### Study text
Start of Block

Aside from budget line items, Corbett announced the formation of a Higher Education Advisory Panel. Nordenberg will serve as one of 30 members, the rest of whom will include other university administrators, educators and prominent business leaders.

The Board’s roles will include reviewing education policies, examining how to make higher education more affordable for students and taxpayers and looking into “how higher education can increase collaboration with the private sector and government,” according to a press release issued by Corbett’s office.

In his statement, Nordenberg expressed optimism that the panel’s work could result in an end to higher-education funding cuts.

“One can never predict how a group process ultimately will unfold, and it certainly would have been far better if the commission announced by the governor had been at work before we were targeted for such deep and disproportionate cuts to our state funding. Still, if the commission lives up to its potential, it could shape the face of public higher education in Pennsylvania for years to come,” he said.

State General Assembly representatives for the Oakland community were quick to state their opposition to the governor’s budget. State Sens. Jim Ferlo and Jay Costa, both D-Pittsburgh, were unavailable for comment but did release statements opposing the governor’s budget proposal.

Democratic state Rep. Dan Frankel, whose 23rd District includes Pitt as well as Carlow, CMU and Chatham, said that higher education is crucial for the economic vitality of his district.

“The University of Pittsburgh has been an enormous economic engine that has shielded western Pennsylvania from the worst of the recession by being a consistent job creator,” he said.

Frankel also said he was worried about cuts to public education in the proposed budget, as well as about the state of public transportation in the western part of the state, which he described as in “crisis.”

End of Block

### Given data
Start of Block

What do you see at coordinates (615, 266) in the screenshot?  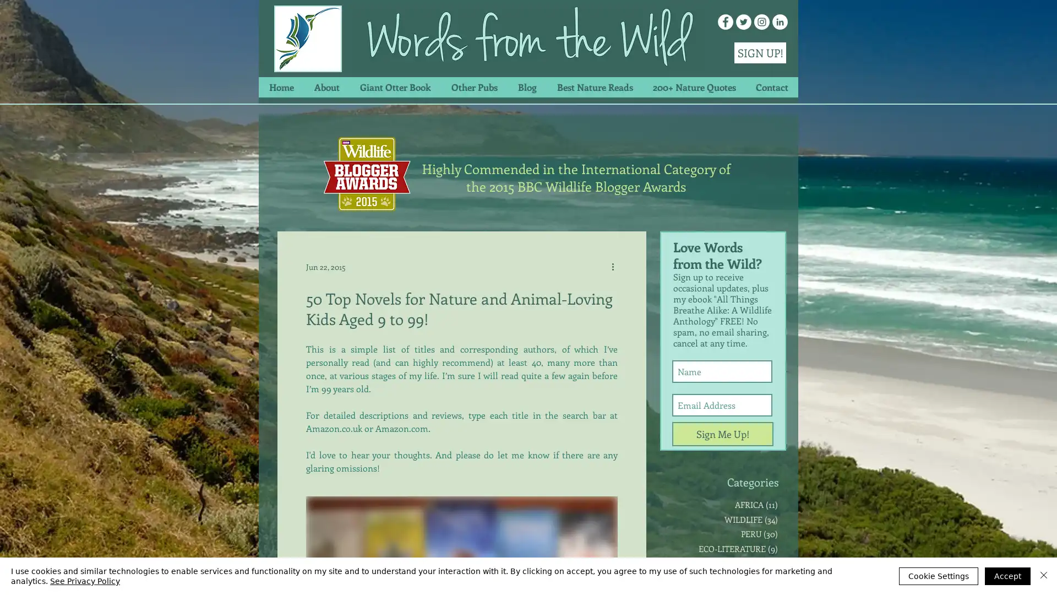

End of Block

### Explore the material
[1] Answer these questions from the article on Corbett's budget:
(a) How many members will the Higher Education Advisory Panel have?
(b) Which state House district does Dan Frankel represent?
(c) What word did Frankel use for the state of public transportation in western Pennsylvania?
[2] Copy the part of the budget article starting at "State General Assembly" and ending at "governor’s budget proposal.", swapping "quick" for "swift".
[3] Extend the article on Corbett's budget proposal from the point where it stops.
The material has nothing to do with the article about Governor Corbett's budget.

### Task-by-task outputs
[1]
(a) 30
(b) The 23rd District
(c) "Crisis"

[2]
State General Assembly representatives for the Oakland community were swift to state their opposition to the governor’s budget. State Sens. Jim Ferlo and Jay Costa, both D-Pittsburgh, were unavailable for comment but did release statements opposing the governor’s budget proposal.

[3]
Frankel called for advocates of higher education to campaign for sources of revenue — such as a higher tax on Marcellus Shale drilling than the one that passed the state Senate Tuesday — as a solution to the budget cuts.

State Sen. Wayne Fontana, whose 42nd District encompasses parts of Pittsburgh and the surrounding municipalities, also opposes the proposed education cuts.

“It’s not good news,” Fontana said. “It’s only reasonable to think that higher tuition will also happen this year going forward. What we plan to do is to be a voice for all of you [at Pitt]. We’re screaming and kicking and scratching. But the strategy is also for those of you in universities out there to get involved and be a voice also.”

SGB President James Landreneau said that in recent weeks, his organization has already gotten a head start on following Fontana’s advice.

Over the past few weeks, Landreneau has attended meetings with members of Pitt’s Government Relations Office to plan reactive steps to Corbett’s proposed cuts.

“We want to promote more student feedback and encourage more students to attend Pitt Day in Harrisburg,” Landreneau said about the rally planned for March 13.

The SGB president also said that other plans are in the works, such as a collaborative letter-writing campaign in conjunction with Pitt’s Graduate School of Public and International Affairs and College of General Studies, measures to spread Pitt students’ personal stories and efforts to meet with all Pitt clubs to generate support.

In addition to the cuts to higher education, the proposed budget includes the dismissal of 1,550 state workers, a $1.5 billion dollar cut to public education, a $24.1 million cut to conservation and natural resources and a $5.3 million cut to the funding of agriculture, among other trimmings.

The budget includes significant increases for public welfare, which will receive a $607.7 million funding increase. The increase will go toward medical assessment and care for mental health and intellectual disabilities. But within the same department of public welfare, funding will simultaneously be cut from; child welfare, cash grants and child development.

Military and Veterans Affairs and state police could also see increases of $19.7 million and $10 million, respectively, in their funding under Corbett’s proposed budget.

For the first time in 10 years, no significant funding increase is planned for the Department of Corrections.